### EXERCISE AIM
Please write each entry out again exactly as shown.

### MATERIAL SHOWN
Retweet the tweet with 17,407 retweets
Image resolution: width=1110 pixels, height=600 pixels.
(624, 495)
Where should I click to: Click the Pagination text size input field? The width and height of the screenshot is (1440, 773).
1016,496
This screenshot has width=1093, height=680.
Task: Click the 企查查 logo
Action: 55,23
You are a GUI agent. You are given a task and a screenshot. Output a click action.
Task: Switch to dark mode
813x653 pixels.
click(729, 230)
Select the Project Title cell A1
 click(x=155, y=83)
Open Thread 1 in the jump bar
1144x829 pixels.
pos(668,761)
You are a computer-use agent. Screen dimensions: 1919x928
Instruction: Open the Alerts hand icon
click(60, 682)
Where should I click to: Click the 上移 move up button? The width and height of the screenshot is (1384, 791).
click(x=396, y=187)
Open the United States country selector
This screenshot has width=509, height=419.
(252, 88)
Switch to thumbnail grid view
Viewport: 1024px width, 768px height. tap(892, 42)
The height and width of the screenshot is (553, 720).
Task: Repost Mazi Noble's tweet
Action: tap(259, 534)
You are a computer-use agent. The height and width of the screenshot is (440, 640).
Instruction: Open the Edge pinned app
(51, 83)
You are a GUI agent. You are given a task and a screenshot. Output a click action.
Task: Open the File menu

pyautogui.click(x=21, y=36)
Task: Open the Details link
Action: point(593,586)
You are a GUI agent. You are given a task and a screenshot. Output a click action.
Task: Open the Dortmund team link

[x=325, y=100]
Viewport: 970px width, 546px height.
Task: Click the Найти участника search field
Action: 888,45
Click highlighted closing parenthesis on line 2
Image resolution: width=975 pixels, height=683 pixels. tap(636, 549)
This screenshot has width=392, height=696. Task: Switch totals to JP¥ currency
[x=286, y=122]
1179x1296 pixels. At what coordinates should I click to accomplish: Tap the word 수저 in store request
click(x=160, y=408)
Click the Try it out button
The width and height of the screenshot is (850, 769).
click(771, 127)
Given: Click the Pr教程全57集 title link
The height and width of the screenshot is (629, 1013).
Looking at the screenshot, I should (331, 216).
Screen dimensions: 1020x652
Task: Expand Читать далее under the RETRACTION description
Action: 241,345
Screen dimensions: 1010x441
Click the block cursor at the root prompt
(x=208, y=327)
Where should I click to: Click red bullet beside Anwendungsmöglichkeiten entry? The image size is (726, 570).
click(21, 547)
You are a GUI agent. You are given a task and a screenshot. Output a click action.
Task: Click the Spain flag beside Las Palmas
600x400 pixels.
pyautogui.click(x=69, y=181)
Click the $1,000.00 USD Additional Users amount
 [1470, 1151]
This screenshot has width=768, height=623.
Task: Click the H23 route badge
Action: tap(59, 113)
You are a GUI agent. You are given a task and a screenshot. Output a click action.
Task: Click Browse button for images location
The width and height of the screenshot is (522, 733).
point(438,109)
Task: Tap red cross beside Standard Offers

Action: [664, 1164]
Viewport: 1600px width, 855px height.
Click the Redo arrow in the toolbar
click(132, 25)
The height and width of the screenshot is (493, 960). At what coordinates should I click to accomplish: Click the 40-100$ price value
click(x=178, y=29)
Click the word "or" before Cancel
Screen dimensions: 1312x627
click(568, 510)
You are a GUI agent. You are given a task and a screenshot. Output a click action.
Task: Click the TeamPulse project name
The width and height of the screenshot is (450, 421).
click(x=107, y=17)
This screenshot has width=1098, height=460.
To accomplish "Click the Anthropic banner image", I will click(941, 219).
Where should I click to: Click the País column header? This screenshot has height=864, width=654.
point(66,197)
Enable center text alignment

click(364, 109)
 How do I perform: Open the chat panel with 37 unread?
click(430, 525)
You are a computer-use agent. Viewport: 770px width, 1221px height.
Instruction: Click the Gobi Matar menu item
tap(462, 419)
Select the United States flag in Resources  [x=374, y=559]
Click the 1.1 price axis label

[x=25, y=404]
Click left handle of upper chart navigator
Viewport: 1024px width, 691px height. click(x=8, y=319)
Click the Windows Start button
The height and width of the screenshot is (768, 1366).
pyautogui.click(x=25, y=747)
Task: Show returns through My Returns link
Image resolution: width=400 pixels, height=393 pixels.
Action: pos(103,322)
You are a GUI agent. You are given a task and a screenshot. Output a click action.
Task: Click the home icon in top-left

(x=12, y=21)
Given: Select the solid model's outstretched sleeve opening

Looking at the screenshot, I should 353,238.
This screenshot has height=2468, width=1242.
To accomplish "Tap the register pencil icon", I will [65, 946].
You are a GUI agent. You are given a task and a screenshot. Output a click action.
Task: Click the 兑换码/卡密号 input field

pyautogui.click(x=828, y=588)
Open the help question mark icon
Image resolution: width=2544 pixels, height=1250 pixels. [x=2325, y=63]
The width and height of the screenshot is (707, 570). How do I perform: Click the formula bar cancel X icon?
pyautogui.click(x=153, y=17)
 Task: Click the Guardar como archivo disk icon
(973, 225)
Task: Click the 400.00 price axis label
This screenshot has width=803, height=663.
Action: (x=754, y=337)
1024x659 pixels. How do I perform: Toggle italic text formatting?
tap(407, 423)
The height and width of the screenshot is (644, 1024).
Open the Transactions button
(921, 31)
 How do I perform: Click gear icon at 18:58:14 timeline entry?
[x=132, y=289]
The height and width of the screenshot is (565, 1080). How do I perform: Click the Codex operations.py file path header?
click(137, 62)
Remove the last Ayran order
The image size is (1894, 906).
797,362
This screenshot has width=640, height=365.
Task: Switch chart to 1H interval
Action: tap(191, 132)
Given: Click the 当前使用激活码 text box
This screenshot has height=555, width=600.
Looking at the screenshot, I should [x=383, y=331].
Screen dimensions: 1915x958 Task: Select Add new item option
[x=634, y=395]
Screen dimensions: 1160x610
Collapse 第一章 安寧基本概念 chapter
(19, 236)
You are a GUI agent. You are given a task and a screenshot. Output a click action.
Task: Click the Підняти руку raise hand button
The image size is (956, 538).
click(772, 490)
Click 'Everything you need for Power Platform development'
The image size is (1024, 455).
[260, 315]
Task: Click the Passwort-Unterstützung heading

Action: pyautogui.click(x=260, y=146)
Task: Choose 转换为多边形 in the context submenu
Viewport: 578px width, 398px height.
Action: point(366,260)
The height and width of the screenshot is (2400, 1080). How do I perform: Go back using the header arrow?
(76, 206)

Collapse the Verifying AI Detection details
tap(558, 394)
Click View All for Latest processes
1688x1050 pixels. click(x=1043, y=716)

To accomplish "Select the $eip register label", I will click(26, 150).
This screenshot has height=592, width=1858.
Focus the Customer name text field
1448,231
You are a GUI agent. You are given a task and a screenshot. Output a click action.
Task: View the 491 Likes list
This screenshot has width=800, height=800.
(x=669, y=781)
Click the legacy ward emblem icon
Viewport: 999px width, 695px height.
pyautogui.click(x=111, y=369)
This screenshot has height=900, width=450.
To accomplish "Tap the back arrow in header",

### RESULT OF THE EXERCISE
Retweet the tweet with 17,407 retweets
Image resolution: width=1110 pixels, height=600 pixels.
(624, 495)
Where should I click to: Click the Pagination text size input field? The width and height of the screenshot is (1440, 773).
1016,496
This screenshot has width=1093, height=680.
Task: Click the 企查查 logo
Action: 55,23
You are a GUI agent. You are given a task and a screenshot. Output a click action.
Task: Switch to dark mode
813x653 pixels.
click(729, 230)
Select the Project Title cell A1
 click(x=155, y=83)
Open Thread 1 in the jump bar
1144x829 pixels.
pos(668,761)
You are a computer-use agent. Screen dimensions: 1919x928
Instruction: Open the Alerts hand icon
click(60, 682)
Where should I click to: Click the 上移 move up button? The width and height of the screenshot is (1384, 791).
click(x=396, y=187)
Open the United States country selector
This screenshot has width=509, height=419.
(252, 88)
Switch to thumbnail grid view
Viewport: 1024px width, 768px height. tap(892, 42)
The height and width of the screenshot is (553, 720).
Task: Repost Mazi Noble's tweet
Action: tap(259, 534)
You are a computer-use agent. The height and width of the screenshot is (440, 640).
Instruction: Open the Edge pinned app
(51, 83)
You are a GUI agent. You are given a task and a screenshot. Output a click action.
Task: Open the File menu

pyautogui.click(x=21, y=36)
Task: Open the Details link
Action: point(593,586)
You are a GUI agent. You are given a task and a screenshot. Output a click action.
Task: Open the Dortmund team link

[x=325, y=100]
Viewport: 970px width, 546px height.
Task: Click the Найти участника search field
Action: 888,45
Click highlighted closing parenthesis on line 2
Image resolution: width=975 pixels, height=683 pixels. tap(636, 549)
This screenshot has width=392, height=696. Task: Switch totals to JP¥ currency
[x=286, y=122]
1179x1296 pixels. At what coordinates should I click to accomplish: Tap the word 수저 in store request
click(x=160, y=408)
Click the Try it out button
The width and height of the screenshot is (850, 769).
click(771, 127)
Given: Click the Pr教程全57集 title link
The height and width of the screenshot is (629, 1013).
Looking at the screenshot, I should (331, 216).
Screen dimensions: 1020x652
Task: Expand Читать далее under the RETRACTION description
Action: 241,345
Screen dimensions: 1010x441
Click the block cursor at the root prompt
(x=208, y=327)
Where should I click to: Click red bullet beside Anwendungsmöglichkeiten entry? The image size is (726, 570).
click(21, 547)
You are a GUI agent. You are given a task and a screenshot. Output a click action.
Task: Click the Spain flag beside Las Palmas
600x400 pixels.
pyautogui.click(x=69, y=181)
Click the $1,000.00 USD Additional Users amount
 [1470, 1151]
This screenshot has width=768, height=623.
Task: Click the H23 route badge
Action: tap(59, 113)
You are a GUI agent. You are given a task and a screenshot. Output a click action.
Task: Click Browse button for images location
The width and height of the screenshot is (522, 733).
point(438,109)
Task: Tap red cross beside Standard Offers

Action: [664, 1164]
Viewport: 1600px width, 855px height.
Click the Redo arrow in the toolbar
click(132, 25)
The height and width of the screenshot is (493, 960). At what coordinates should I click to accomplish: Click the 40-100$ price value
click(x=178, y=29)
Click the word "or" before Cancel
Screen dimensions: 1312x627
click(568, 510)
You are a GUI agent. You are given a task and a screenshot. Output a click action.
Task: Click the TeamPulse project name
The width and height of the screenshot is (450, 421).
click(x=107, y=17)
This screenshot has width=1098, height=460.
To accomplish "Click the Anthropic banner image", I will click(941, 219).
Where should I click to: Click the País column header? This screenshot has height=864, width=654.
point(66,197)
Enable center text alignment

click(364, 109)
 How do I perform: Open the chat panel with 37 unread?
click(430, 525)
You are a computer-use agent. Viewport: 770px width, 1221px height.
Instruction: Click the Gobi Matar menu item
tap(462, 419)
Select the United States flag in Resources  [x=374, y=559]
Click the 1.1 price axis label

[x=25, y=404]
Click left handle of upper chart navigator
Viewport: 1024px width, 691px height. click(x=8, y=319)
Click the Windows Start button
The height and width of the screenshot is (768, 1366).
pyautogui.click(x=25, y=747)
Task: Show returns through My Returns link
Image resolution: width=400 pixels, height=393 pixels.
Action: pos(103,322)
You are a GUI agent. You are given a task and a screenshot. Output a click action.
Task: Click the home icon in top-left

(x=12, y=21)
Given: Select the solid model's outstretched sleeve opening

Looking at the screenshot, I should 353,238.
This screenshot has height=2468, width=1242.
To accomplish "Tap the register pencil icon", I will [65, 946].
You are a GUI agent. You are given a task and a screenshot. Output a click action.
Task: Click the 兑换码/卡密号 input field

pyautogui.click(x=828, y=588)
Open the help question mark icon
Image resolution: width=2544 pixels, height=1250 pixels. [x=2325, y=63]
The width and height of the screenshot is (707, 570). How do I perform: Click the formula bar cancel X icon?
pyautogui.click(x=153, y=17)
 Task: Click the Guardar como archivo disk icon
(973, 225)
Task: Click the 400.00 price axis label
This screenshot has width=803, height=663.
Action: (x=754, y=337)
1024x659 pixels. How do I perform: Toggle italic text formatting?
tap(407, 423)
The height and width of the screenshot is (644, 1024).
Open the Transactions button
(921, 31)
 How do I perform: Click gear icon at 18:58:14 timeline entry?
[x=132, y=289]
The height and width of the screenshot is (565, 1080). How do I perform: Click the Codex operations.py file path header?
click(137, 62)
Remove the last Ayran order
The image size is (1894, 906).
797,362
This screenshot has width=640, height=365.
Task: Switch chart to 1H interval
Action: tap(191, 132)
Given: Click the 当前使用激活码 text box
This screenshot has height=555, width=600.
Looking at the screenshot, I should [x=383, y=331].
Screen dimensions: 1915x958 Task: Select Add new item option
[x=634, y=395]
Screen dimensions: 1160x610
Collapse 第一章 安寧基本概念 chapter
(19, 236)
You are a GUI agent. You are given a task and a screenshot. Output a click action.
Task: Click the Підняти руку raise hand button
The image size is (956, 538).
click(772, 490)
Click 'Everything you need for Power Platform development'
The image size is (1024, 455).
[260, 315]
Task: Click the Passwort-Unterstützung heading

Action: pyautogui.click(x=260, y=146)
Task: Choose 转换为多边形 in the context submenu
Viewport: 578px width, 398px height.
Action: point(366,260)
The height and width of the screenshot is (2400, 1080). How do I perform: Go back using the header arrow?
(76, 206)

Collapse the Verifying AI Detection details
tap(558, 394)
Click View All for Latest processes
1688x1050 pixels. click(x=1043, y=716)

To accomplish "Select the $eip register label", I will click(26, 150).
This screenshot has height=592, width=1858.
Focus the Customer name text field
1448,231
You are a GUI agent. You are given a task and a screenshot. Output a click action.
Task: View the 491 Likes list
This screenshot has width=800, height=800.
(x=669, y=781)
Click the legacy ward emblem icon
Viewport: 999px width, 695px height.
pyautogui.click(x=111, y=369)
This screenshot has height=900, width=450.
To accomplish "Tap the back arrow in header",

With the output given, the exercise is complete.